[Collected data entries]
○ ○ ○

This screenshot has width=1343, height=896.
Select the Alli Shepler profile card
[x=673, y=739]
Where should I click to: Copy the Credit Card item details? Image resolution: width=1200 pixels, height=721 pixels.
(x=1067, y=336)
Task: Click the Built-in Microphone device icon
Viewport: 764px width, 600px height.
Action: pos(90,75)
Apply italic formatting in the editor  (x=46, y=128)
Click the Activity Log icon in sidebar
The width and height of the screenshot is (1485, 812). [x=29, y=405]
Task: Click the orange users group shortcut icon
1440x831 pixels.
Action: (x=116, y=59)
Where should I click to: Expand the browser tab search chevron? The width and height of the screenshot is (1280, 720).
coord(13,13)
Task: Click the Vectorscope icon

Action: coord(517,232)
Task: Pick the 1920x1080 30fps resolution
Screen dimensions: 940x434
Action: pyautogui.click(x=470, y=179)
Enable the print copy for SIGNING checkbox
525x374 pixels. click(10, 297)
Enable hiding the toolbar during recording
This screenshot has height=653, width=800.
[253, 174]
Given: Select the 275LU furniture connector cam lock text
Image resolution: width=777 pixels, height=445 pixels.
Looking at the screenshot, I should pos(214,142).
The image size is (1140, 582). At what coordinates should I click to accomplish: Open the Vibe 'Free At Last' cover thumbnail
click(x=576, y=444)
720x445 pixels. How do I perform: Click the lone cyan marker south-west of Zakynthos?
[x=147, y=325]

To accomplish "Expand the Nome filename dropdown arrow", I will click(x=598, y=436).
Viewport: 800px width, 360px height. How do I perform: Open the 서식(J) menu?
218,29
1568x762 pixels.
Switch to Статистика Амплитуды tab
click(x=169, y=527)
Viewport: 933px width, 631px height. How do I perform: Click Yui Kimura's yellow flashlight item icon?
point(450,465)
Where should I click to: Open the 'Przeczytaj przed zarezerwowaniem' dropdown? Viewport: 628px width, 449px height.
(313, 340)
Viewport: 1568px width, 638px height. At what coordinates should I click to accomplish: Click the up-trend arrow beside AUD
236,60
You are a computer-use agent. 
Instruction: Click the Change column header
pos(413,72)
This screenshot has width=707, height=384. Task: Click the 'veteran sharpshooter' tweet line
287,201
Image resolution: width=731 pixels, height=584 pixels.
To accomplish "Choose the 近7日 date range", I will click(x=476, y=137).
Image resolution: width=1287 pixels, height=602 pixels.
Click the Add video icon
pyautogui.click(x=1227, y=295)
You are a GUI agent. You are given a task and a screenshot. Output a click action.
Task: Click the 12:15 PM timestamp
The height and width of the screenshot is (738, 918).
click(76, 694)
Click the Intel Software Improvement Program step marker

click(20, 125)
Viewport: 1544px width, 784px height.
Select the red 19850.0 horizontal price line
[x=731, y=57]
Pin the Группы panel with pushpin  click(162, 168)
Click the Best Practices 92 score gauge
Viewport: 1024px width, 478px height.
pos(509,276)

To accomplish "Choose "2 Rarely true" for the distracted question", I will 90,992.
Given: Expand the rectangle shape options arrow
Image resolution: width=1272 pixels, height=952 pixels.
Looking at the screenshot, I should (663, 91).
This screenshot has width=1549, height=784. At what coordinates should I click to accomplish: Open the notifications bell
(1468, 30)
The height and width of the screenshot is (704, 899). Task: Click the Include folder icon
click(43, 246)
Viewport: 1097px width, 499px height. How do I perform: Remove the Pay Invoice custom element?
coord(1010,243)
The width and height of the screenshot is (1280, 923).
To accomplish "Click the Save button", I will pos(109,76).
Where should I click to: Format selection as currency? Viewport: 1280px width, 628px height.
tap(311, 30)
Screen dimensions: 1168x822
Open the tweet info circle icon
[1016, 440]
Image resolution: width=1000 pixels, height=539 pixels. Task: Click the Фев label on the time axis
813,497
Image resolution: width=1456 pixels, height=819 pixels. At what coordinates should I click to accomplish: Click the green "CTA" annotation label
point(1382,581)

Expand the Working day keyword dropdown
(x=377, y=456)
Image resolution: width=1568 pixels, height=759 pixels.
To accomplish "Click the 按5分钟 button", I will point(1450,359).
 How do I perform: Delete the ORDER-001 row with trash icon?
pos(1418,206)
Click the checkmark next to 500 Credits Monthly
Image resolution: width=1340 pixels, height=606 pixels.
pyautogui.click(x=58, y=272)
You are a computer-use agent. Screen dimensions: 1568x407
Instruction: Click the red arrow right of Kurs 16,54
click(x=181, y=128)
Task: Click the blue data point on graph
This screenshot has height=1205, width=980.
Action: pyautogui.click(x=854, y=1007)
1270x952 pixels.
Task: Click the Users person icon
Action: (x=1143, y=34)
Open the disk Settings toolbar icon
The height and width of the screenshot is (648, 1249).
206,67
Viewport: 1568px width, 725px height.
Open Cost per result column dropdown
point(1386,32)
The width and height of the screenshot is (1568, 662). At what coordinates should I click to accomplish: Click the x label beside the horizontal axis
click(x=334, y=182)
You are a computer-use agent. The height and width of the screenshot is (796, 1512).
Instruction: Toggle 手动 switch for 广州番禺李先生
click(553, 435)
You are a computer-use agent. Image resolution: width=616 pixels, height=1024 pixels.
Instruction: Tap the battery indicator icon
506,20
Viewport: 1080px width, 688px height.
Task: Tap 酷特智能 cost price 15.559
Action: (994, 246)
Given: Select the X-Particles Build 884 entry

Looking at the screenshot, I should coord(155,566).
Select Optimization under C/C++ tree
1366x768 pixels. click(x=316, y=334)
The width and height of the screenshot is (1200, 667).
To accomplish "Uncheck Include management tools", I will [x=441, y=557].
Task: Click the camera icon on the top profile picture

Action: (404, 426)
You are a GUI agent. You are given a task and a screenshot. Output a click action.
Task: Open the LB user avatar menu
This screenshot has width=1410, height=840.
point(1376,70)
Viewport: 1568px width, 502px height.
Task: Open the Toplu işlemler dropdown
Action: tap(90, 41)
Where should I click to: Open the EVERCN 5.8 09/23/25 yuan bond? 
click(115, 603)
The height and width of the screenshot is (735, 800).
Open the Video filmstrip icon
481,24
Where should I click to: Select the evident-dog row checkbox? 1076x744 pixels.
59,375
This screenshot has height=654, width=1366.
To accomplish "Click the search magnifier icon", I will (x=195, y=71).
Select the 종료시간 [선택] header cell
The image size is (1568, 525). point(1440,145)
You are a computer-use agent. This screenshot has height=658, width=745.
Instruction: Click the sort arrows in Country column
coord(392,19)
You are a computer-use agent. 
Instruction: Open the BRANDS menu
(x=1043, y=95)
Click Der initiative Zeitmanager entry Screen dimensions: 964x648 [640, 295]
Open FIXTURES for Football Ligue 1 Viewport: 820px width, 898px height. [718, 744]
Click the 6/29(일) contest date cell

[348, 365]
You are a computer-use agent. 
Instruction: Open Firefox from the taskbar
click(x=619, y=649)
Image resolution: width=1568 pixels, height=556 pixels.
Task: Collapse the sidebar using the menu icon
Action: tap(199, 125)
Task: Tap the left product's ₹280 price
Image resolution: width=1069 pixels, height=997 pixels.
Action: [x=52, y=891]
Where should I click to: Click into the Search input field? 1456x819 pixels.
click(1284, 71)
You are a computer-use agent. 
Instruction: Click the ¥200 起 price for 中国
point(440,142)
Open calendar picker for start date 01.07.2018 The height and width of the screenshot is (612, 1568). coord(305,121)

○ ○ ○

__Task__
Copy every entry exactly as it is given.

__Solution below__
This screenshot has width=1343, height=896.
Select the Alli Shepler profile card
[x=673, y=739]
Where should I click to: Copy the Credit Card item details? Image resolution: width=1200 pixels, height=721 pixels.
(x=1067, y=336)
Task: Click the Built-in Microphone device icon
Viewport: 764px width, 600px height.
Action: pos(90,75)
Apply italic formatting in the editor  (x=46, y=128)
Click the Activity Log icon in sidebar
The width and height of the screenshot is (1485, 812). [x=29, y=405]
Task: Click the orange users group shortcut icon
1440x831 pixels.
Action: (x=116, y=59)
Where should I click to: Expand the browser tab search chevron? The width and height of the screenshot is (1280, 720).
coord(13,13)
Task: Click the Vectorscope icon

Action: coord(517,232)
Task: Pick the 1920x1080 30fps resolution
Screen dimensions: 940x434
Action: pyautogui.click(x=470, y=179)
Enable the print copy for SIGNING checkbox
525x374 pixels. click(10, 297)
Enable hiding the toolbar during recording
This screenshot has height=653, width=800.
[253, 174]
Given: Select the 275LU furniture connector cam lock text
Image resolution: width=777 pixels, height=445 pixels.
Looking at the screenshot, I should pos(214,142).
The image size is (1140, 582). At what coordinates should I click to accomplish: Open the Vibe 'Free At Last' cover thumbnail
click(x=576, y=444)
720x445 pixels. How do I perform: Click the lone cyan marker south-west of Zakynthos?
[x=147, y=325]

To accomplish "Expand the Nome filename dropdown arrow", I will click(x=598, y=436).
Viewport: 800px width, 360px height. How do I perform: Open the 서식(J) menu?
218,29
1568x762 pixels.
Switch to Статистика Амплитуды tab
click(x=169, y=527)
Viewport: 933px width, 631px height. How do I perform: Click Yui Kimura's yellow flashlight item icon?
point(450,465)
Where should I click to: Open the 'Przeczytaj przed zarezerwowaniem' dropdown? Viewport: 628px width, 449px height.
(313, 340)
Viewport: 1568px width, 638px height. At what coordinates should I click to accomplish: Click the up-trend arrow beside AUD
236,60
You are a computer-use agent. 
Instruction: Click the Change column header
pos(413,72)
This screenshot has width=707, height=384. Task: Click the 'veteran sharpshooter' tweet line
287,201
Image resolution: width=731 pixels, height=584 pixels.
To accomplish "Choose the 近7日 date range", I will click(x=476, y=137).
Image resolution: width=1287 pixels, height=602 pixels.
Click the Add video icon
pyautogui.click(x=1227, y=295)
You are a GUI agent. You are given a task and a screenshot. Output a click action.
Task: Click the 12:15 PM timestamp
The height and width of the screenshot is (738, 918).
click(76, 694)
Click the Intel Software Improvement Program step marker

click(20, 125)
Viewport: 1544px width, 784px height.
Select the red 19850.0 horizontal price line
[x=731, y=57]
Pin the Группы panel with pushpin  click(162, 168)
Click the Best Practices 92 score gauge
Viewport: 1024px width, 478px height.
pos(509,276)

To accomplish "Choose "2 Rarely true" for the distracted question", I will 90,992.
Given: Expand the rectangle shape options arrow
Image resolution: width=1272 pixels, height=952 pixels.
Looking at the screenshot, I should (663, 91).
This screenshot has width=1549, height=784. At what coordinates should I click to accomplish: Open the notifications bell
(1468, 30)
The height and width of the screenshot is (704, 899). Task: Click the Include folder icon
click(43, 246)
Viewport: 1097px width, 499px height. How do I perform: Remove the Pay Invoice custom element?
coord(1010,243)
The width and height of the screenshot is (1280, 923).
To accomplish "Click the Save button", I will pos(109,76).
Where should I click to: Format selection as currency? Viewport: 1280px width, 628px height.
tap(311, 30)
Screen dimensions: 1168x822
Open the tweet info circle icon
[1016, 440]
Image resolution: width=1000 pixels, height=539 pixels. Task: Click the Фев label on the time axis
813,497
Image resolution: width=1456 pixels, height=819 pixels. At what coordinates should I click to accomplish: Click the green "CTA" annotation label
point(1382,581)

Expand the Working day keyword dropdown
(x=377, y=456)
Image resolution: width=1568 pixels, height=759 pixels.
To accomplish "Click the 按5分钟 button", I will point(1450,359).
 How do I perform: Delete the ORDER-001 row with trash icon?
pos(1418,206)
Click the checkmark next to 500 Credits Monthly
Image resolution: width=1340 pixels, height=606 pixels.
pyautogui.click(x=58, y=272)
You are a computer-use agent. Screen dimensions: 1568x407
Instruction: Click the red arrow right of Kurs 16,54
click(x=181, y=128)
Task: Click the blue data point on graph
This screenshot has height=1205, width=980.
Action: pyautogui.click(x=854, y=1007)
1270x952 pixels.
Task: Click the Users person icon
Action: (x=1143, y=34)
Open the disk Settings toolbar icon
The height and width of the screenshot is (648, 1249).
206,67
Viewport: 1568px width, 725px height.
Open Cost per result column dropdown
point(1386,32)
The width and height of the screenshot is (1568, 662). At what coordinates should I click to accomplish: Click the x label beside the horizontal axis
click(x=334, y=182)
You are a computer-use agent. The height and width of the screenshot is (796, 1512).
Instruction: Toggle 手动 switch for 广州番禺李先生
click(553, 435)
You are a computer-use agent. Image resolution: width=616 pixels, height=1024 pixels.
Instruction: Tap the battery indicator icon
506,20
Viewport: 1080px width, 688px height.
Task: Tap 酷特智能 cost price 15.559
Action: (994, 246)
Given: Select the X-Particles Build 884 entry

Looking at the screenshot, I should coord(155,566).
Select Optimization under C/C++ tree
1366x768 pixels. click(x=316, y=334)
The width and height of the screenshot is (1200, 667).
To accomplish "Uncheck Include management tools", I will [x=441, y=557].
Task: Click the camera icon on the top profile picture

Action: (404, 426)
You are a GUI agent. You are given a task and a screenshot. Output a click action.
Task: Open the LB user avatar menu
This screenshot has width=1410, height=840.
point(1376,70)
Viewport: 1568px width, 502px height.
Task: Open the Toplu işlemler dropdown
Action: tap(90, 41)
Where should I click to: Open the EVERCN 5.8 09/23/25 yuan bond? 
click(115, 603)
The height and width of the screenshot is (735, 800).
Open the Video filmstrip icon
481,24
Where should I click to: Select the evident-dog row checkbox? 1076x744 pixels.
59,375
This screenshot has height=654, width=1366.
To accomplish "Click the search magnifier icon", I will (x=195, y=71).
Select the 종료시간 [선택] header cell
The image size is (1568, 525). point(1440,145)
You are a computer-use agent. This screenshot has height=658, width=745.
Instruction: Click the sort arrows in Country column
coord(392,19)
You are a computer-use agent. 
Instruction: Open the BRANDS menu
(x=1043, y=95)
Click Der initiative Zeitmanager entry Screen dimensions: 964x648 [640, 295]
Open FIXTURES for Football Ligue 1 Viewport: 820px width, 898px height. [718, 744]
Click the 6/29(일) contest date cell

[348, 365]
You are a computer-use agent. 
Instruction: Open Firefox from the taskbar
click(x=619, y=649)
Image resolution: width=1568 pixels, height=556 pixels.
Task: Collapse the sidebar using the menu icon
Action: tap(199, 125)
Task: Tap the left product's ₹280 price
Image resolution: width=1069 pixels, height=997 pixels.
Action: [x=52, y=891]
Where should I click to: Click into the Search input field? 1456x819 pixels.
click(1284, 71)
You are a computer-use agent. 
Instruction: Click the ¥200 起 price for 中国
point(440,142)
Open calendar picker for start date 01.07.2018 The height and width of the screenshot is (612, 1568). coord(305,121)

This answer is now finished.